三人で、にこやかな様子なのだが、三者三様、危険なものを宿らせているように思えて、マリーは一瞬言葉に詰まった。
そんなマリーにノアは、
「おい……怖がるなよ。確かにこいつはオスト裏世界の帝王とか言われているベフナム=ダレステアだが、普段はただの紅茶好きのおっさんなんだぞ」
などと言い始める
しかし、マリーはその言葉に余計に驚き、開いた口が塞がらなくなってしまった。
ベフナム=ダレステアと言えば、オストに住む者なら、たとえ盗賊であってもおそれるオストにおける悪の帝王である。

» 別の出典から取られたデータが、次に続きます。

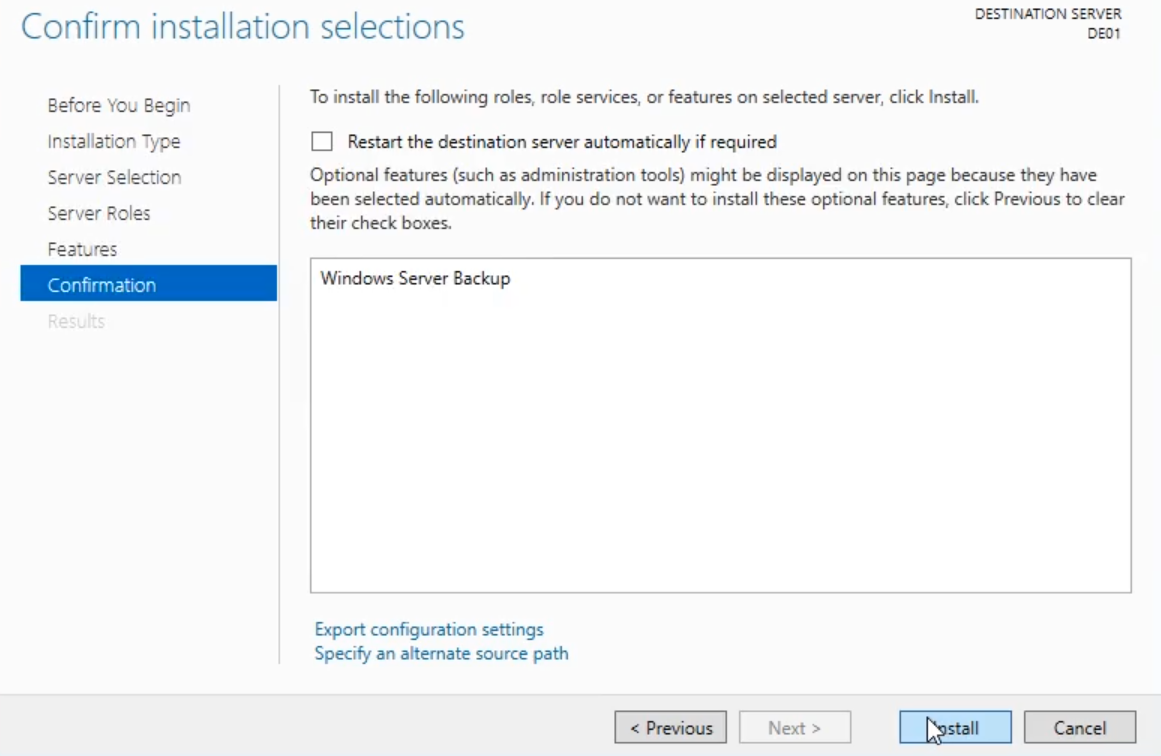This screenshot has height=756, width=1161.
Task: Click the greyed-out Results step
Action: click(76, 321)
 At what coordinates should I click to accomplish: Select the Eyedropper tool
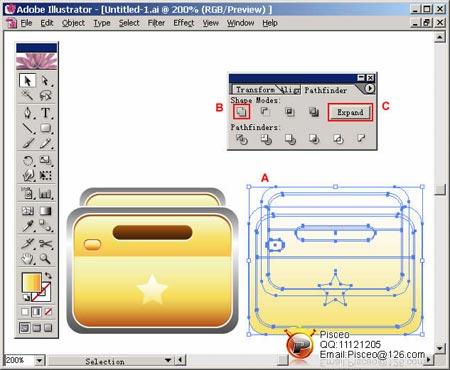27,226
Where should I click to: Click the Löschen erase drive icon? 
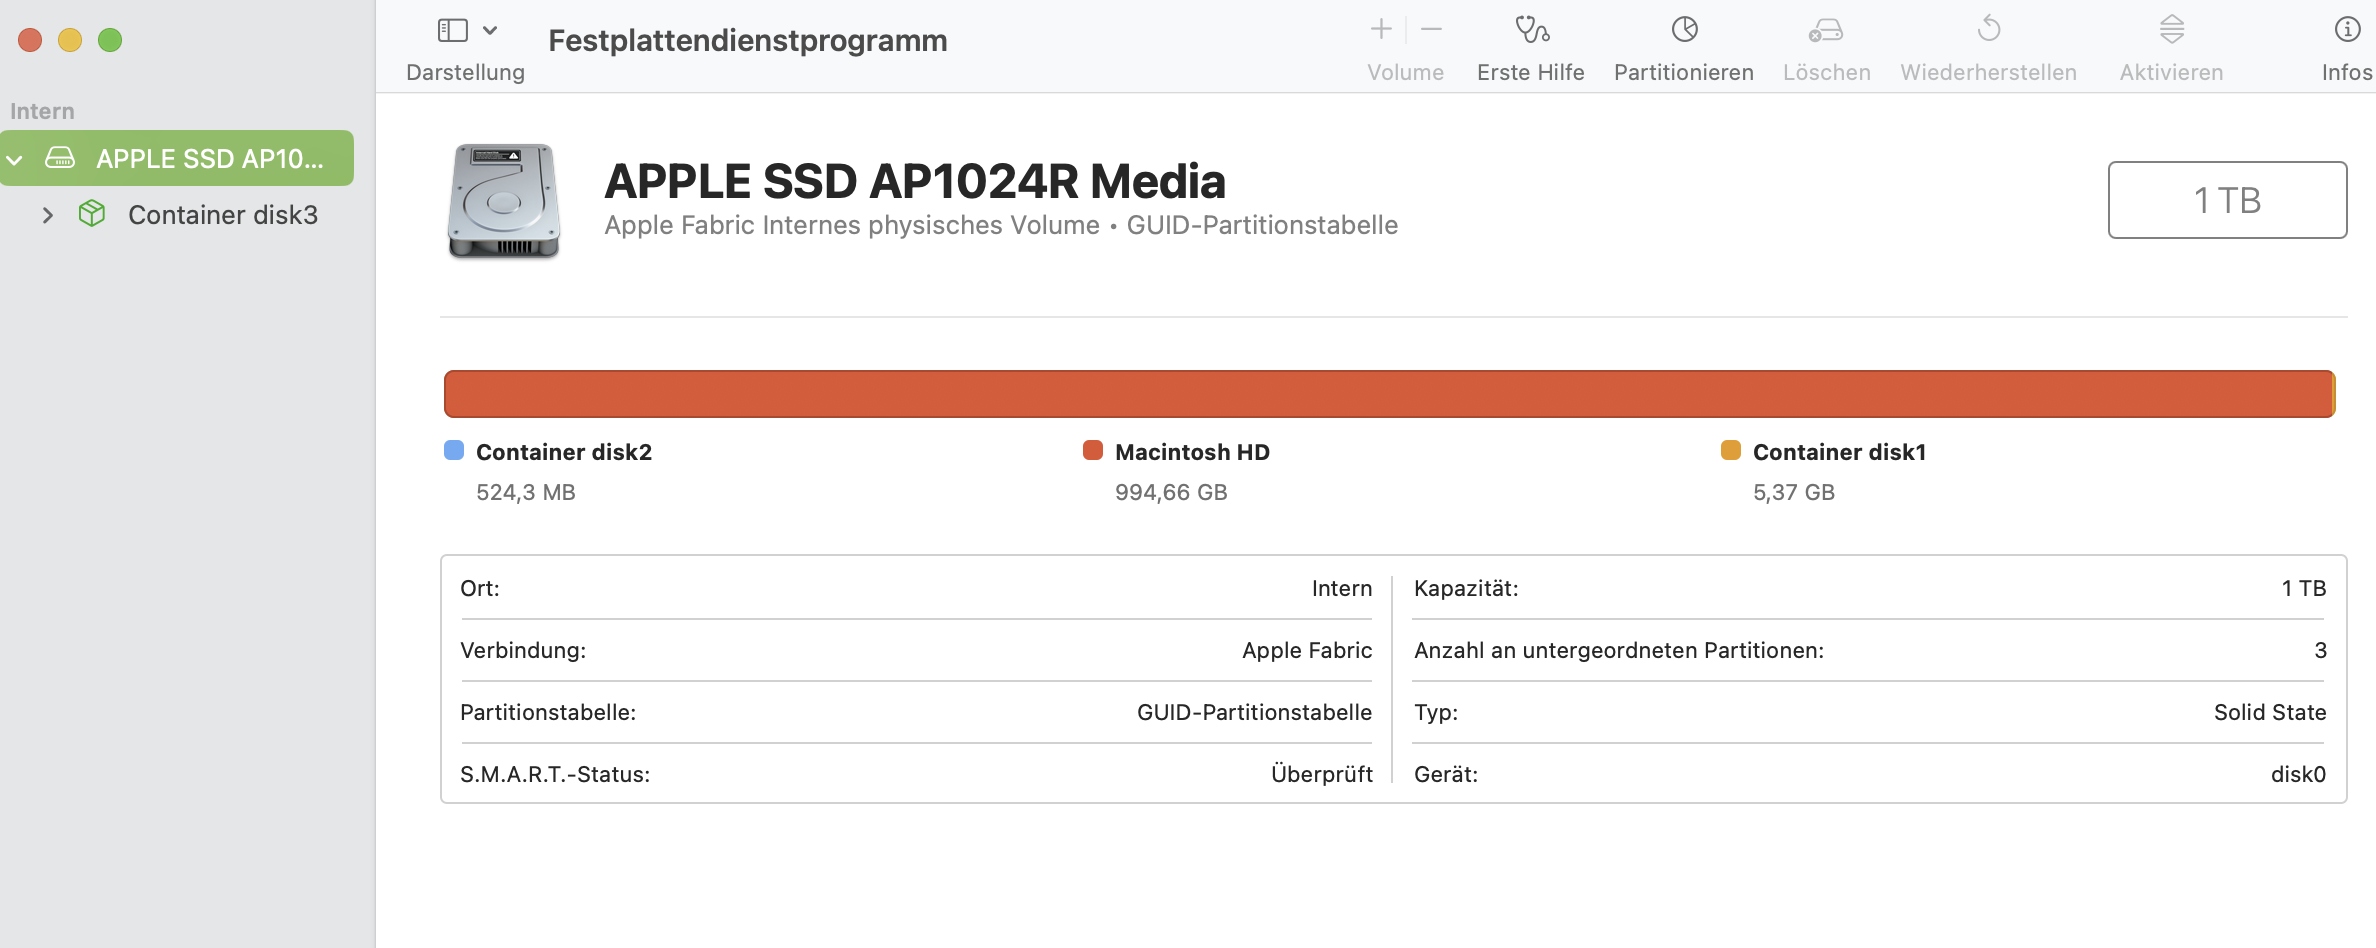(1826, 30)
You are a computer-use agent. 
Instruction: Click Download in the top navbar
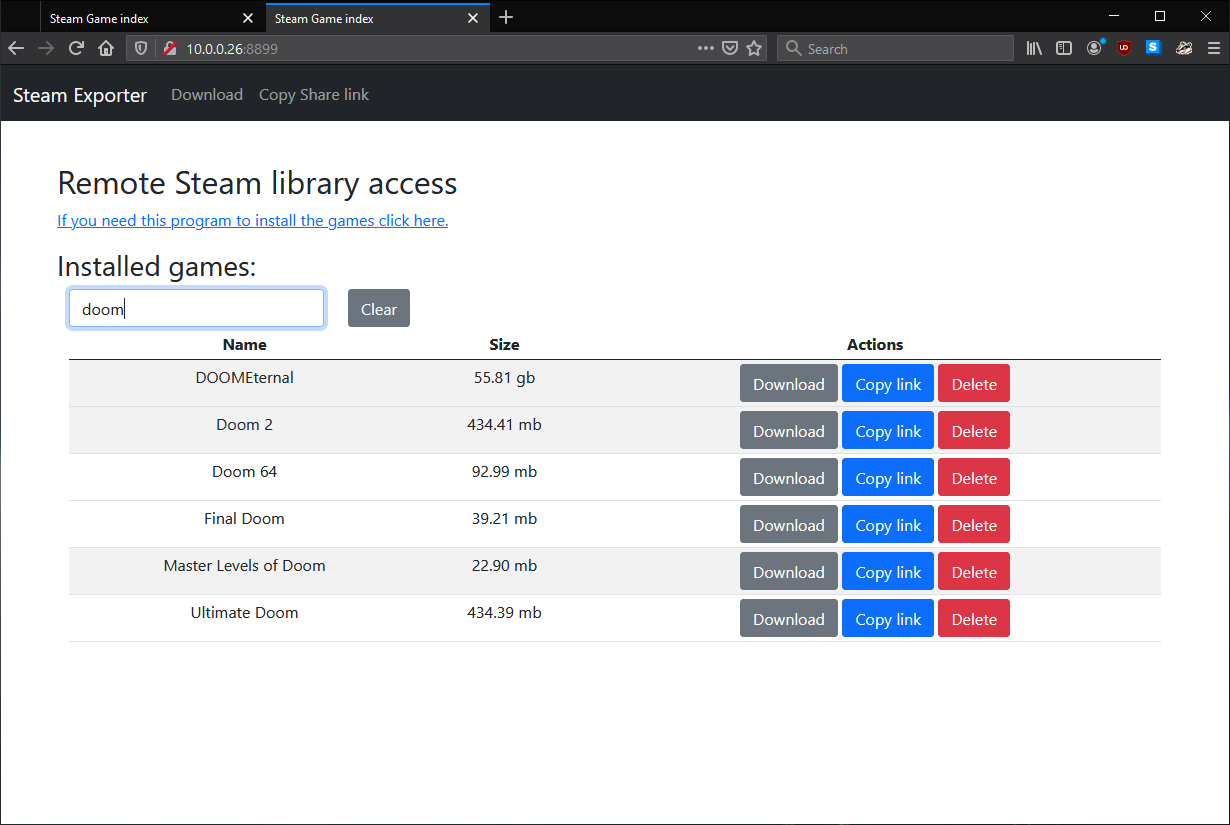pyautogui.click(x=207, y=95)
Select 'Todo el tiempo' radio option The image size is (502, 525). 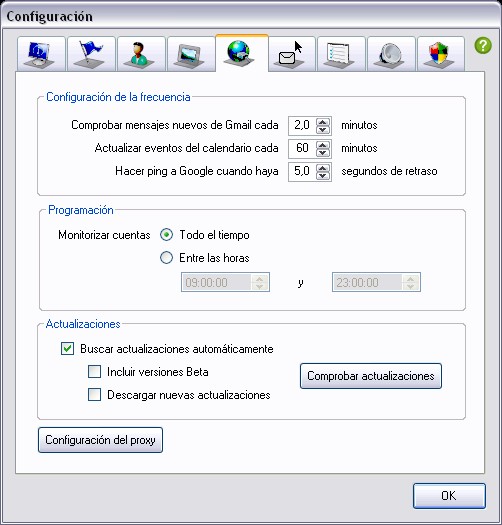tap(166, 235)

他の地域へ行ったとして、彼の名は広く知られており、彼の配下だったと言えばどんな組織も二つ返事で迎え入れるとまで言われる恐るべき人物だ。
それが、なぜこんなところにいる。
そう尋ねたかったが、しかし声が出ない。
それを見たベフナムが言う。
「……ぼっちゃん。この感じだと、私の顔を知らなかったんじゃないですかねぇ」
「そうなのか? なんだ、それなりにでかい規模の盗賊団を率いていたくせに、こいつの顔を知らないとは」
そう返事をしたノアに、メリザンドが言う。
「いやぁ、ベフナムさんは結構上手に隠れていらっしゃいますからね。そう簡単に顔は調べられませんよ」
「へぇ。お前が言うならそうなんだろうな……盗賊団くらいには厳しいか」
「そうですそうです!」
三人の間で行われている会話が、マリーには酷く遠い世界の事のように感じた。
ただ、一言、この感情を表すとしたら――
「お前らは、一体何なんだ……」
マリーには、そう言うしかなかった。
そして、そんなマリーの質問に三人は答える。
「だから言っただろう。俺はノア。領主の息子だよ」
「私はそのノア様のメイドです!」
「私はまぁ……ノアぼっちゃんの手下、ですかね?」
三者三様の答えに、マリーは思う。
こんなことは馬鹿げている、と。
たった三人のわけのわからない主従にその日限りで盗賊団を崩壊させられたマリーは、その日付で、ノアの配下となることになった。
その際、
「お前あれだな。メイド服似合いそうだな」
の一言で、メイドとして採用されることになってしまった。
しかしまさか、それからずっとメイドとして勤め続けることになるとは夢にも思わなかったのは言うまでも無いことだ。